The reporter on this article… seems to have trouble with math… the number of prescriptions in Porter County averaged 67 doses/Rx…but apparently when the number of Rxs filled state wide the average increased to a EVEN 100 doses per Rx… UNLIKELY accurate … I guess that the BIGGER you make the number.. the more important/troublesome it sounds ?
That 10,000 prescriptions as a “trigger” for a prescriber seems a bit strange… presuming that a chronic pain pt got the recommended long acting and short acting opiate… resulting in a single chronic pain pt getting 24 Rxs/yr. Meaning that a prescriber would have around 300 chronic pain pts and writing Rxs for 14 pts per day. Since most stable chronic pain pts would not require a monthly office visit… Generating Rxs for that many pts would not take up much of the prescriber’s time.
Just more “cookie cutter” medicine ? Indiana seems to keep trying… but.. can’t seem to get out of their own way 🙁
Mike Teeling came to a program on prescription drug monitoring to learn more and register himself and his department for the program.
Registering for INSPECT, the Indiana Board of Pharmacy Prescription Monitoring System, allows law enforcement and doctors to check for people who may be abusing prescription drugs, as well as giving the state the resources to keep an eye on doctors who may be making too many prescriptions. The database tracks prescriptions.

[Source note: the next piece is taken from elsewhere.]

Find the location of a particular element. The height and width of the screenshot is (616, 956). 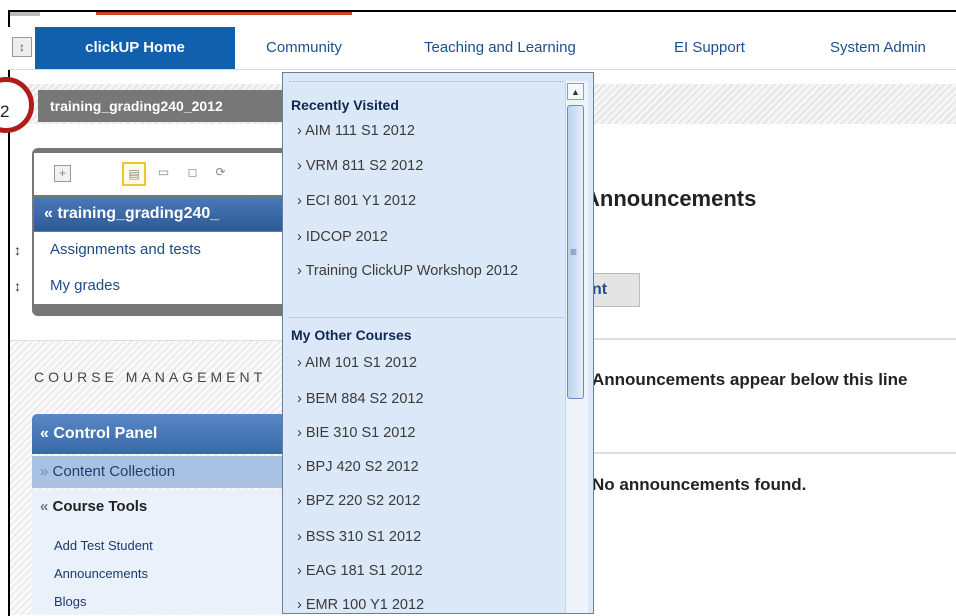

course-menu-toolbar: + ▤ ▭ ◻ ⟳ is located at coordinates (163, 174).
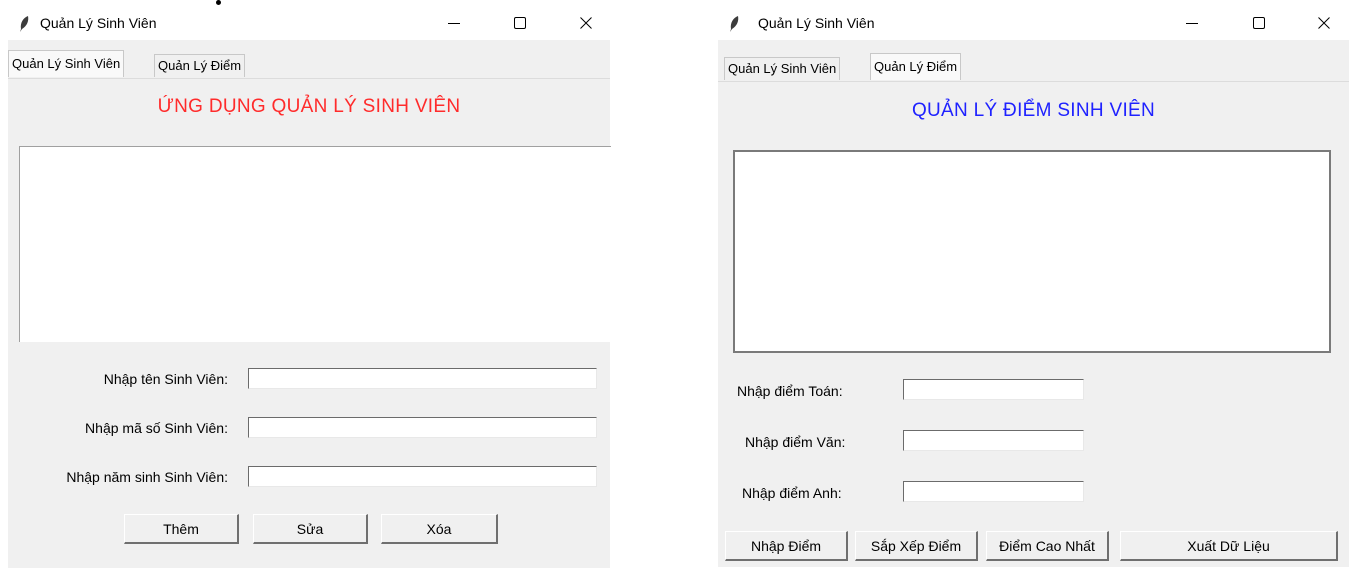 The width and height of the screenshot is (1349, 568). What do you see at coordinates (422, 428) in the screenshot?
I see `student-id-input` at bounding box center [422, 428].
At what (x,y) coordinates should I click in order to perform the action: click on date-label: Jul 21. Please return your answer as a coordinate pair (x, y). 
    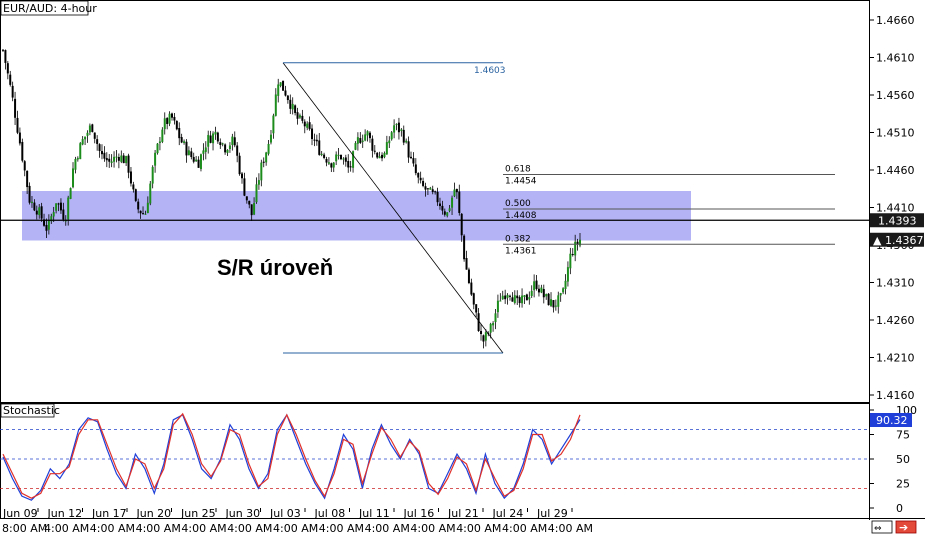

“Oftentimes we’ll run across people who have obvious prescription drugs we can identify and they don’t have a prescription vial or a prescription with them,” said Teeling, a detective with the Ogden Dunes Police Department. “It could be very beneficial to rule someone in or rule someone out as far as breaking the law.”

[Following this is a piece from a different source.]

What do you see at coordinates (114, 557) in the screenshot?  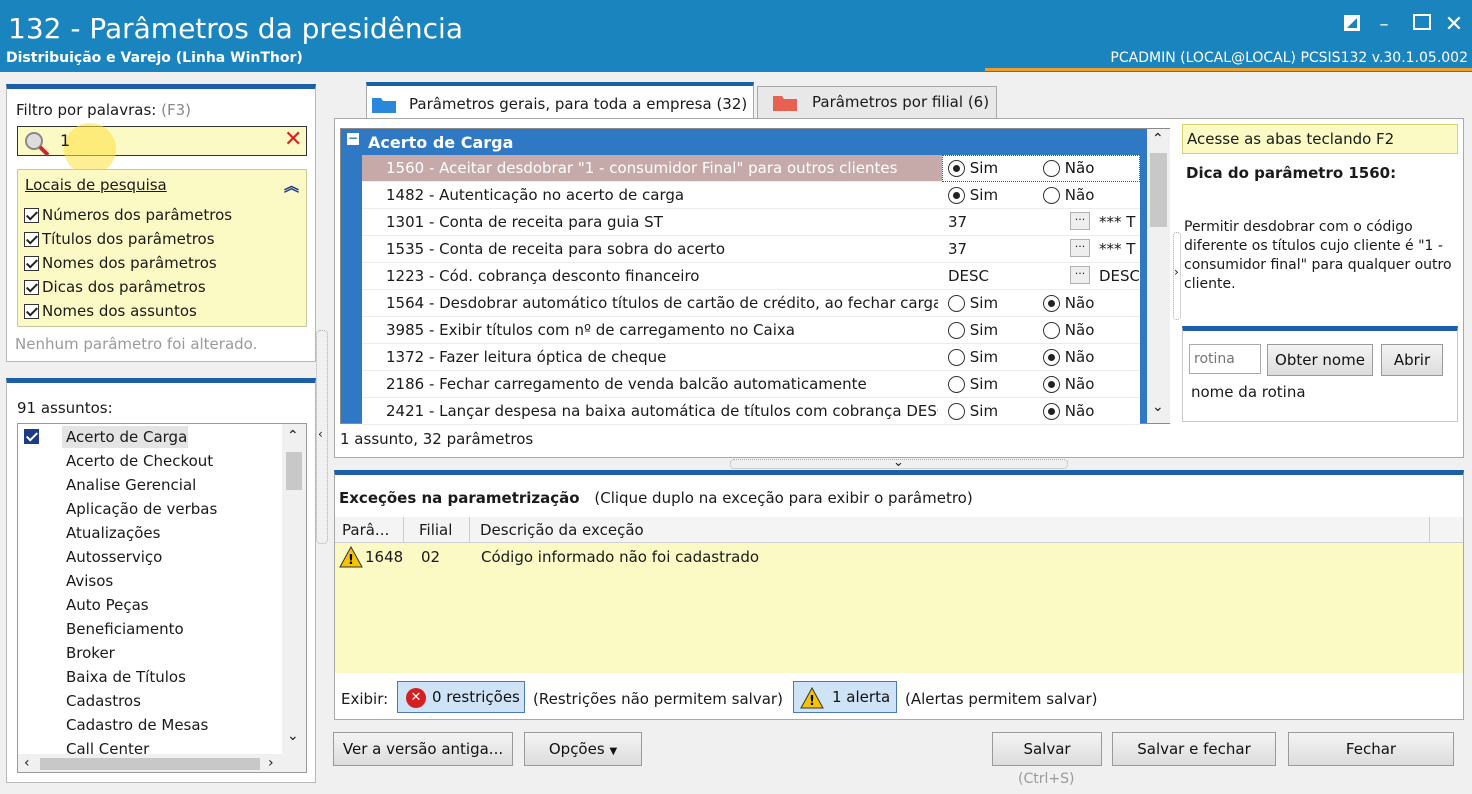 I see `list-item: Autosserviço` at bounding box center [114, 557].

About a dozen officers from various police departments attended the training Thursday, held at the Porter County Sheriff’s Department and put on by the county’s Drunk Driving Task Force.
Through Aug. 1, pharmacists in Porter County filled 294,109 prescriptions for narcotics, which totaled 19.7 million individual doses.

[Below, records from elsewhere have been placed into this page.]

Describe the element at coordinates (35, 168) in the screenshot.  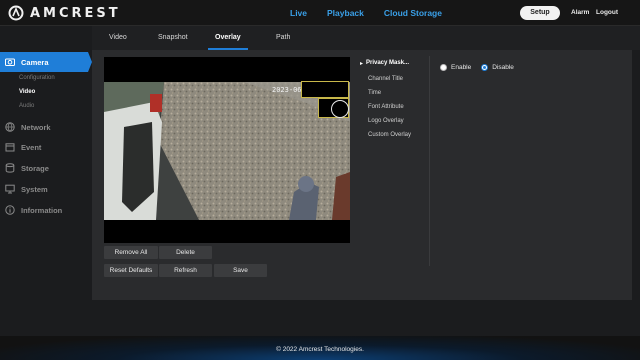
I see `sidebar-item-label: Storage` at that location.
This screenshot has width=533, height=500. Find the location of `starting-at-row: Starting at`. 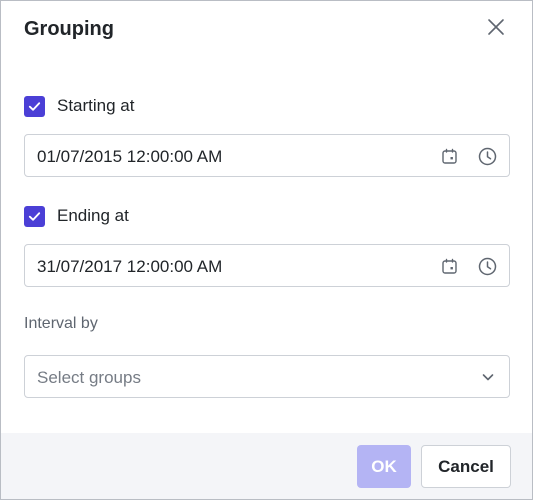

starting-at-row: Starting at is located at coordinates (80, 106).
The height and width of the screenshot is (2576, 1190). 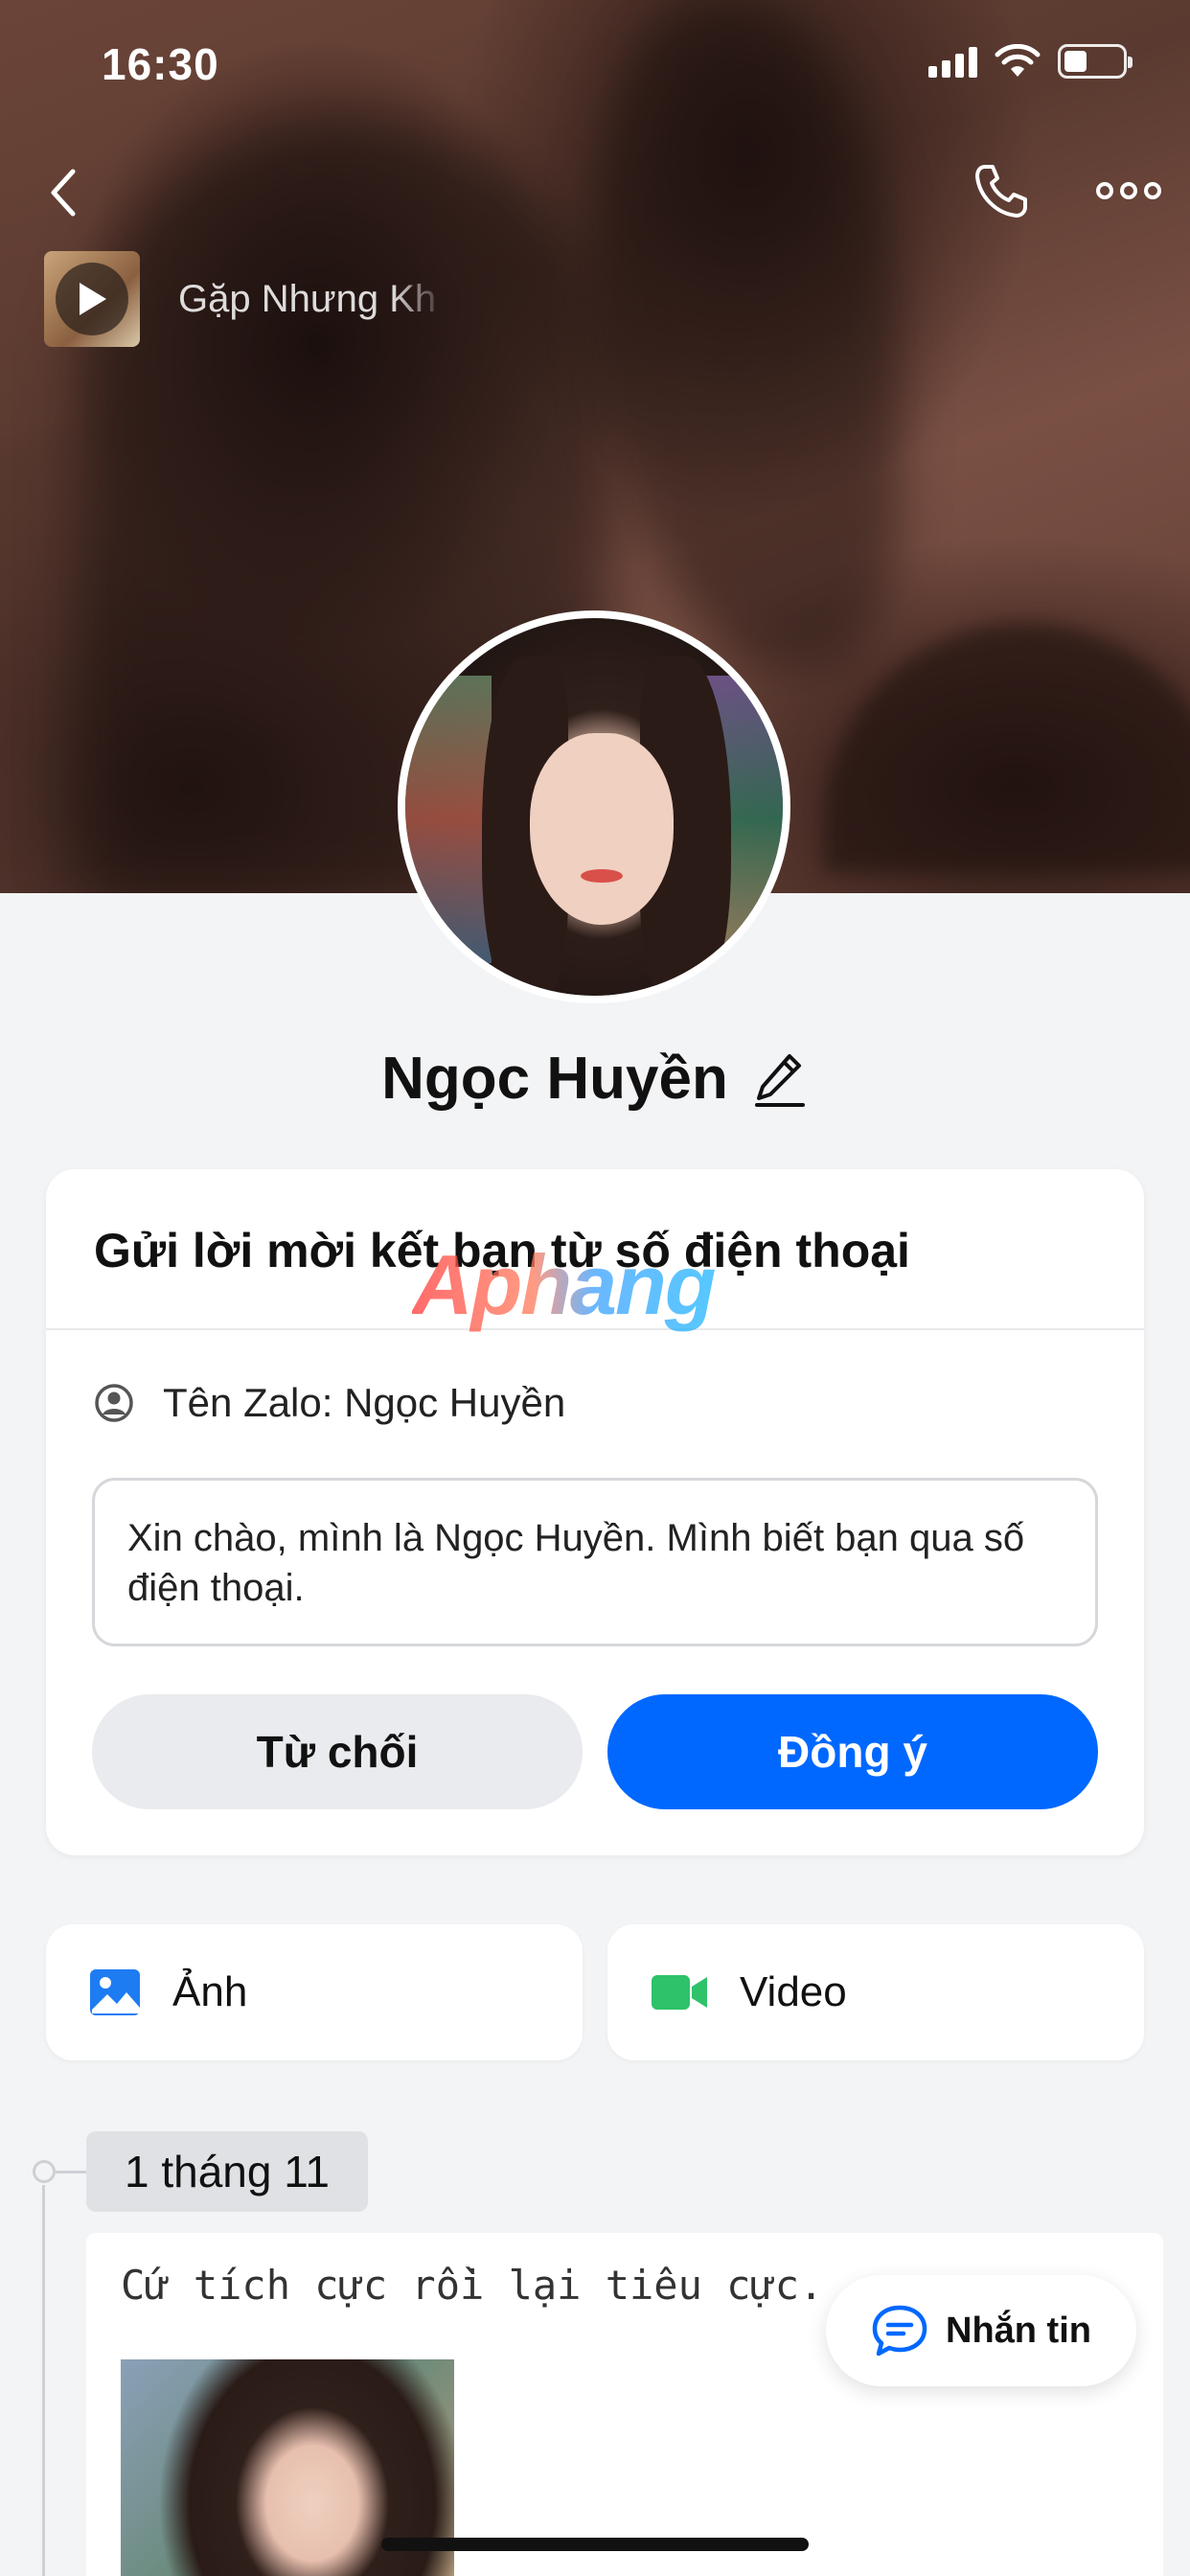 I want to click on play-button, so click(x=92, y=299).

“That’s more than 19 million pills on the streets,” said Ashley Crawford, a state inspector and compliance officer with the Indiana Public Licensing Agency, adding the top five prescription drugs across the state are Vicodin; Oxycontin; Xanax; Tramadol; and Adderall.
Across Indiana, pharmacists filled 4.5 million prescriptions for opioids alone last year, equivalent to 455 million doses of the drug.
“The numbers are staggering,” she said.
She talked about prescriptions for drug combinations that set off red flags, such as an “Rx Speedball,” which is an opiate and an amphetamine such as Adderall, and said “doctor shopping,” which is going from doctor to doctor seeking prescriptions, is not illegal, but lying to a doctor to get drugs or using forgery to get them are illegal.
Other red flags are paying for prescriptions with cash or a combination of Medicaid and cash, since some of the prescriptions can run upwards of $600, and doctors who write too many prescriptions.
“Our threshold is, if you’re writing up more than 10,000 (prescriptions), it’s a red flag for us,” Crawford said.
Crawford said 51 percent of the state’s licensed pharmacists participate in the database, as do 47 percent of the state’s healthcare practitioners. It’s not mandatory for doctors and other medical professionals to register, but the licensing agency is trying to change that “because that’s where the problem starts.”
Law enforcement officers who register to use the database can access it 24 hours a day, seven days a week, she said, adding police also have the ability to request an inspection on a doctor.
Her agency also has the ability to check if something seems out of whack.
“We ask pharmacists, ‘Who are your problem doctors? Who are your problem patients?'” she said, adding that information can be referred to the Drug Enforcement Agency for an investigation.